Everyday we choose life or we choose death.
And God leaves life in his wake, not death.
When we’ve spent our lives using death-dealing coping mechanisms to cope with life, that is, engaging in death-dealing practices, it’s incredibly difficult to repent (turn in a new direction). We yearn for the good life, the kind of life Jesus spoke about. A life full of love, joy, peace, patience, kindness, goodness, faith, gentleness and self-control.
Yet, life seems so alien. Death is familiar. It’s easier, or at least it seems so at the moment, to resort to vicious living. Vicious living is death-full living. What is vicious living? A life full of vice (sin) – anger, greed, lust, sloth, pride, envy and gluttony (Seven Deadly Sins).
For example, someone hurts us or hurts those we love. We’re writhing in pain and want to give them a taste of their own medicine. So, we retaliate. Or because we haven’t dealt with our anger, because we stuffed it deep down, because we haven’t forgiven the death messenger, it has turned into depression and now we feel rotten. Whether through external anger or anger internalized as depression, we spread the poison to those around us. (Here I am not talking about those with a chemical imbalance).
We’re in pain or we’re lonely, so in an effort to anesthetize ourselves, we inject ourselves with food, illicit sex, alcohol or drugs. We go on shopping sprees. Like anesthesia, these are temporary. I can’t even call them temporary fixes. They don’t fix anything. The pain is still there though these may alleviate the pain in our souls for a split second. But resorting to these vicious ways unleashes a lifetime of destruction. Vicious actions cultivate death.
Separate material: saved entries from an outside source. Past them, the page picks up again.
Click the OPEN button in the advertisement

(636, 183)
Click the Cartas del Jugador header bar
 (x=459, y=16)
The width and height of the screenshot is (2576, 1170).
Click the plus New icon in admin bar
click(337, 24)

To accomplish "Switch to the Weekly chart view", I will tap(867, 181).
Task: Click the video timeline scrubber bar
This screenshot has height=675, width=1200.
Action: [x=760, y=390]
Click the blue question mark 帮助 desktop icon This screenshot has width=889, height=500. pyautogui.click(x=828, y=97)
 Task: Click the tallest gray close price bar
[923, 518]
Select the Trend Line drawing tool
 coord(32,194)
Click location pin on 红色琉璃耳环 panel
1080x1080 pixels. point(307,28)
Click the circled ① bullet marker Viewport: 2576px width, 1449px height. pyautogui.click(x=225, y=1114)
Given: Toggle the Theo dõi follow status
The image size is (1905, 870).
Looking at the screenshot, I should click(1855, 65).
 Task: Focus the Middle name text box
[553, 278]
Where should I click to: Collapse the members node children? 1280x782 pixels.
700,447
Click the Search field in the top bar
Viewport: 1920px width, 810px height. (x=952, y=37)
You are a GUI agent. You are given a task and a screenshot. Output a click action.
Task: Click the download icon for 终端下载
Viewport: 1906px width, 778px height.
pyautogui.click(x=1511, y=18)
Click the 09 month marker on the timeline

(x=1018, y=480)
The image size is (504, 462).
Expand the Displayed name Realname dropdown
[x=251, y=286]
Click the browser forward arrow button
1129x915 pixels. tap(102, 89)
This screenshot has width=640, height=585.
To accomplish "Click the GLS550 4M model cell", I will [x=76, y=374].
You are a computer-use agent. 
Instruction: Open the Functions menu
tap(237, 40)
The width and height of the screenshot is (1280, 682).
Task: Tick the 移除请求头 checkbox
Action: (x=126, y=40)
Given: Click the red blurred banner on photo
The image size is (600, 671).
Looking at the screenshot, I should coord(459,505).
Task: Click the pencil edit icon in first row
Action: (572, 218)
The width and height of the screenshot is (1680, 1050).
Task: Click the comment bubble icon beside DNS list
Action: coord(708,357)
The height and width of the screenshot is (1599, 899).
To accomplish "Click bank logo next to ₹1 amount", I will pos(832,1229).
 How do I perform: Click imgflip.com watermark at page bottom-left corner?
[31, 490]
Death of ourselves. Death to relationships (including our relationship with God). Vicious ways leave casualties.
Another picture. It’s like Gollum. He used to be a hobbit. But his pursuit of the ring brought death to him. It dehumanized him, turning him into a monster. And that’s what continued vicious (sinful) living does. It dehumanizes us. True, we might turn to vicious ways because we seek relief from pain. We drink to drown our sorrows. We’re illicit sex gluttons because we want pleasure to dull our pain. But what we don’t realize is that we are becoming less than human. We need to remember Gollum when we are tempted to give in.
How do we stop the cycle of vicious death? We call on Jesus for help. And we confess the truth: our ways are sinful and destructive. They are hurting us and those we love. We confess to God and we confess to friends. When we’re tempted again: we confess to God and we confess to friends. We trust the wisdom of wise others. And then we implement that wisdom little by little. We must endure the pain of transformation alone. What I mean is, no one can experience our internal going ons. However, we have brothers and sisters to walk along with us–good people who desire our good (love us). We may feel we’re alone, isolated from the church, from other human beings. We are not. We must only humble ourselves and ask for the help of trustworthy others.
That’s why Dallas Willard has said that the church should look more like a 12 steps group. I agree with him.
My scholar-pastor friend Michael Pahl has this to say about life and death:
The Creator gives life.
A common question: How do we know when God is present? How do we discern the activity of God’s Spirit? How do we know when someone, or something, is from God? Simple: the Creator gives life. Are people flourishing in a full and rich experience of being, living with open arms in the loving presence of God? If so, God is present. Is there hunger, illness, despair, hatred, division, suffering, abuse, or injustice? If so, whatever this is, it’s not from God. But it’s just the kind of place God wants to be; it’s exactly where the Spirit longs to work.
If you’d like more information about how one is transformed into a faithful disciple of Jesus, carefully read this article by Dallas Willard.
I would also be more than happy to help, too.
1 thought on “Death-dealing Coping Mechanisms or Life?”
Marlena, I love when you talk about how to know when God is present (or absent). Too often in my experience, well-intentioned people spout phrases like “God knows what he’s doing here” as if God caused whatever calamity or suffering that someone is experiencing. But it’s not from God. He desires to work in that situation, but he didn’t cause it. Thank you.